A ces mots, les habitués posent leurs chopes, remballent leurs histoires et referment leurs manteaux sur leurs corps abimés. Ils se saluent par de simples gestes, maladroits, imbibés, puis ils décampent, se jetant dans l’obscurité et le froid de ces nuits d’automne.
Restent là que l’aubergiste, et sa poignée d’amis.
– Alors Torak ? demande l’elfe. On y va ?
Torak l’aubergiste vérifie par les fenêtres que les ères ont disparu dans la pénombre de leurs vies. Puis il rabat le bloc porte et se tourne vers ses camarades :
– On y va.
Tous prennent place autour d’une table qu’ils nettoient rapidement. Torak, le dernier dépose de nouvelles pintes, avant de se positionner au bout.
– On en était où ? demande-t-il.
Aelis l’elfe retire ses gants décorés de poussière de pierre d’étoile pour se faire craquer les doigts. Mordred le magicien replace son grimoire sur sa protection de cuir, il la replie avec soin, avant de glisser l’ouvrage précieux dans son sac à dos. Puis il se saisit d’une pinte, heureux de se détendre enfin. Krim le nain se caresse la barbe, en signe de réflexion. Sa mémoire lui joue des tours ces derniers temps. Il a acheté un petit livret, sur lequel il inscrit des runes pour se rappeler ses tarifs, ses contrats, ses clients. Car pour un mercenaire tatoueur, oublier un litige peut mener à la fosse. Enfin, Erielle la dérobé, fait passer le contenu des petites bourses dérobées ce soir dans la sienne, suivant les pièces de cuivre glisser de l’une à l’autre, avec son regard plein d’avidité, auréolé d’une pointe de folie. Car elle ne peut s’empêcher de voler. L’acte lui procure un plaisir étrange, profond, malsain.
– Tu nous avais expliqué ton jeu, intervient Mordred, et nous avions commencé à écrire chacun notre histoire.
– L’introduction, soupire Torak. Un moment important.
– J’avoue ne rien avoir compris à nos héros… lâche Krim.
– Nous allons refaire un tour de table. Aelis, ton héros est un personnage qui détient de fabuleux pouvoir. Il possède une boite magique qui lui permet de tout savoir, partout, en tout temps. Elle le met également en contact avec la guilde de ceux qui possèdent ces boites, qu’on appelle les Nautes. Ce sont des sortes de demi-dieux qui ont érigé le savoir et la communication au rang de quasi religion.
– J’adore cette boite !
– Elle t’est plus chère que ta propre famille.
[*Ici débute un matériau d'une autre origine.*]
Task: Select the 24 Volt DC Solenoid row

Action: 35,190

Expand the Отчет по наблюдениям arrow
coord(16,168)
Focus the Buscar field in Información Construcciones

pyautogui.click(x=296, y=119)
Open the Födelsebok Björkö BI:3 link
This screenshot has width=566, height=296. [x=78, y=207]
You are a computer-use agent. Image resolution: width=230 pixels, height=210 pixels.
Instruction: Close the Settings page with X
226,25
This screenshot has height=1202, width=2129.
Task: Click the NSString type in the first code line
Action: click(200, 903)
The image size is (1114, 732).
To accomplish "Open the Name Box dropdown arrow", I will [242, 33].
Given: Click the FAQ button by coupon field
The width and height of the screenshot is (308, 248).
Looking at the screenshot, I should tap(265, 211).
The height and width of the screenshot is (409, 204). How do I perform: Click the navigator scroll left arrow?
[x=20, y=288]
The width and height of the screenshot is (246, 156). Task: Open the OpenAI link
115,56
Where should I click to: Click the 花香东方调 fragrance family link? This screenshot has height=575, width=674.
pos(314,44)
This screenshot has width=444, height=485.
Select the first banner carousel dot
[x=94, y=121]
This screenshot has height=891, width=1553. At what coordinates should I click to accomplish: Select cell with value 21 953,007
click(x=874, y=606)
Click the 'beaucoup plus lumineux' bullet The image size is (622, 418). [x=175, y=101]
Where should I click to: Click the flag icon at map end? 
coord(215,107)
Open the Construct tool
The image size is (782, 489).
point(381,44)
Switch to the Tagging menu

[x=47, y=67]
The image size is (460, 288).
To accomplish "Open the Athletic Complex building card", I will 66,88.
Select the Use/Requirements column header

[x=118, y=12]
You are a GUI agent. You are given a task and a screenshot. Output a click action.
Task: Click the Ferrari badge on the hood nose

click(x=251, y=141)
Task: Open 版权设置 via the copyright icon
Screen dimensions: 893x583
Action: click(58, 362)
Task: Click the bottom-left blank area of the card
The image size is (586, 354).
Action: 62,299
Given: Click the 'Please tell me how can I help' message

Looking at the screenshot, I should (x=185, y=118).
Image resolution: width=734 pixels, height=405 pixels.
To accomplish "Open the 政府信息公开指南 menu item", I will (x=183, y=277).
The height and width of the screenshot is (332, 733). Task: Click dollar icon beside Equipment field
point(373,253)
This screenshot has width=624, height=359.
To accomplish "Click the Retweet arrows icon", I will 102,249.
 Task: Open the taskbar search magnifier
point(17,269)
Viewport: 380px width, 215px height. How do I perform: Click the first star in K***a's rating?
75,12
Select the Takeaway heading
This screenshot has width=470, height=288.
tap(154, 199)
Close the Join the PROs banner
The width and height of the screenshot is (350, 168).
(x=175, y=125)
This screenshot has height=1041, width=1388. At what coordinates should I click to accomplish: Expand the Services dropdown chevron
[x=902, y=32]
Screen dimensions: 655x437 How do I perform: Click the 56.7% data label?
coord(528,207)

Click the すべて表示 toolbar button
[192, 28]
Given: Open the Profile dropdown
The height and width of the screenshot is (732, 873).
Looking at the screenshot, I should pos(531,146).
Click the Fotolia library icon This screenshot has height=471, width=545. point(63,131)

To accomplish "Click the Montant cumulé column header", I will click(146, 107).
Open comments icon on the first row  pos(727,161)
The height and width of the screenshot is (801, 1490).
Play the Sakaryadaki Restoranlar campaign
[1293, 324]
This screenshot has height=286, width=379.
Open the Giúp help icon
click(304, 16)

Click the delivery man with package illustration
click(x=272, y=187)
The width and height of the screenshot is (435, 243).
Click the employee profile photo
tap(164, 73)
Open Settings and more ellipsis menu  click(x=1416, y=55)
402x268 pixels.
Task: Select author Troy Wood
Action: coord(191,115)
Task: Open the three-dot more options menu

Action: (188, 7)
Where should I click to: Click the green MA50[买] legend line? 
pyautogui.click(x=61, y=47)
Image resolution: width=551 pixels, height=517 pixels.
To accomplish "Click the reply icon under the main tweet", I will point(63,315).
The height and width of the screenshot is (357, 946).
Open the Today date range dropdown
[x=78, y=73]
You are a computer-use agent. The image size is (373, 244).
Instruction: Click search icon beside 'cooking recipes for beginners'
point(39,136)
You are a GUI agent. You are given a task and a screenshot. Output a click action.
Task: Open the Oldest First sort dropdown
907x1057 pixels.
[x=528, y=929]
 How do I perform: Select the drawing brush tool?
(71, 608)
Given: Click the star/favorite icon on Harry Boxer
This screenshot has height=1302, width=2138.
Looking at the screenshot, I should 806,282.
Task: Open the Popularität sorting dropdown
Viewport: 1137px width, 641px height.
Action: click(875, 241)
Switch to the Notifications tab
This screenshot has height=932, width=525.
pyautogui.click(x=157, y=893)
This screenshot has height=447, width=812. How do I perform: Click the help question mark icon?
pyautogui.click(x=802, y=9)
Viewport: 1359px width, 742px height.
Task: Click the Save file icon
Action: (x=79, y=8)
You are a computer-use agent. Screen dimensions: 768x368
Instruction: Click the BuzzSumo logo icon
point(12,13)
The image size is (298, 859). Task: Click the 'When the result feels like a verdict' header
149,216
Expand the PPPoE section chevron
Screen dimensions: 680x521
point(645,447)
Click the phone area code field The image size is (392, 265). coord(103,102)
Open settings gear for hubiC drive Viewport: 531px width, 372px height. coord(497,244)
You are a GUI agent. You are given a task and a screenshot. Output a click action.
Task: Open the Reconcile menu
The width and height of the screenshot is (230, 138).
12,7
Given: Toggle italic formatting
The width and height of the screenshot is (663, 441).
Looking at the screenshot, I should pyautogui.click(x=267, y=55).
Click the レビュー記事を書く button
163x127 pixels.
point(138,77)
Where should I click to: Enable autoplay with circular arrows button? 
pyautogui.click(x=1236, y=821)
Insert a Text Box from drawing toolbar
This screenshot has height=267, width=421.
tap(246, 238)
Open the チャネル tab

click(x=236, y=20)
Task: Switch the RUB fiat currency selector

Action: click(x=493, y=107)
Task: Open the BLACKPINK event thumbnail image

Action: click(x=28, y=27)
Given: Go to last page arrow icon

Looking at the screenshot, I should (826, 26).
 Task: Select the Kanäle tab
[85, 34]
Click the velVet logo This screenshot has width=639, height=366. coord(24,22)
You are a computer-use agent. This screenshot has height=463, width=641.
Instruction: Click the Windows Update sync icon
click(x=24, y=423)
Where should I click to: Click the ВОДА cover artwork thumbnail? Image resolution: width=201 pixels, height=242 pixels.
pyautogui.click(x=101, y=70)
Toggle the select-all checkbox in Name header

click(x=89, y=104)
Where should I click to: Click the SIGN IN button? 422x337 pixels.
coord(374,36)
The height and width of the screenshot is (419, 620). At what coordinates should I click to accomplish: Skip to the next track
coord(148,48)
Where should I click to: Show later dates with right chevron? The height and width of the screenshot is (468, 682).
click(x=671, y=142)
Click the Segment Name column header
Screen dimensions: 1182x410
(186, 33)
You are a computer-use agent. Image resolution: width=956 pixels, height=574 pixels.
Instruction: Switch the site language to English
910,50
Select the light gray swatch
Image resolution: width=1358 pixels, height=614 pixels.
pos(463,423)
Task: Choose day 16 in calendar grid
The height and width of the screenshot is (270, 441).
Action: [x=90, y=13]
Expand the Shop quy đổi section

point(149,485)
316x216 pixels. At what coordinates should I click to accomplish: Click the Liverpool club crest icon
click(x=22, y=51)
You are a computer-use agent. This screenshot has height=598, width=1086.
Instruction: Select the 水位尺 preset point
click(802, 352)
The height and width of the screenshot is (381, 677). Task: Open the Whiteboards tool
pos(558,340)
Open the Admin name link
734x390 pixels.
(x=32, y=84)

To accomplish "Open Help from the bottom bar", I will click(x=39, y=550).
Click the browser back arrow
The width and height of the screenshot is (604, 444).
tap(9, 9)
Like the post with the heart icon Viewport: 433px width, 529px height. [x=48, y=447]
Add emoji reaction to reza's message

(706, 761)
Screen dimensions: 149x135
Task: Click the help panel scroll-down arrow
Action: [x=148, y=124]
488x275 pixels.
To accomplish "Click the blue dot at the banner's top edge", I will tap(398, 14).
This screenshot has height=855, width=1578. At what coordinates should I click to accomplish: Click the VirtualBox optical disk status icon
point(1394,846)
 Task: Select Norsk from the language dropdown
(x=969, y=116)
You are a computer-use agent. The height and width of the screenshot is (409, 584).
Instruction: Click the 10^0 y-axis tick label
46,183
Tu serais près à verser des coffres remplis d’or pour la conserver.
– Je me souviens, nous coupe Krim. C’est un fol qui cache sa boite sans cesse dans son manteau.
– Effectivement. Mordred, ton héros possède plusieurs baguettes de feu. Deux de petites tailles et une à deux mains, que tu dois poser sur ton épaule pour l’utiliser.
– Je suis un homme d’arme ! s’amuse le magicien.
– Tout à fait. Un mercenaire. Mais n’oublie pas : les baguettes de feu ont besoin d’être rechargées. Elles ne peuvent tirer que six coups pour les petites et huit pour la grande.
– Ces armes sont formidables ! Mais je n’ai pas d’armure…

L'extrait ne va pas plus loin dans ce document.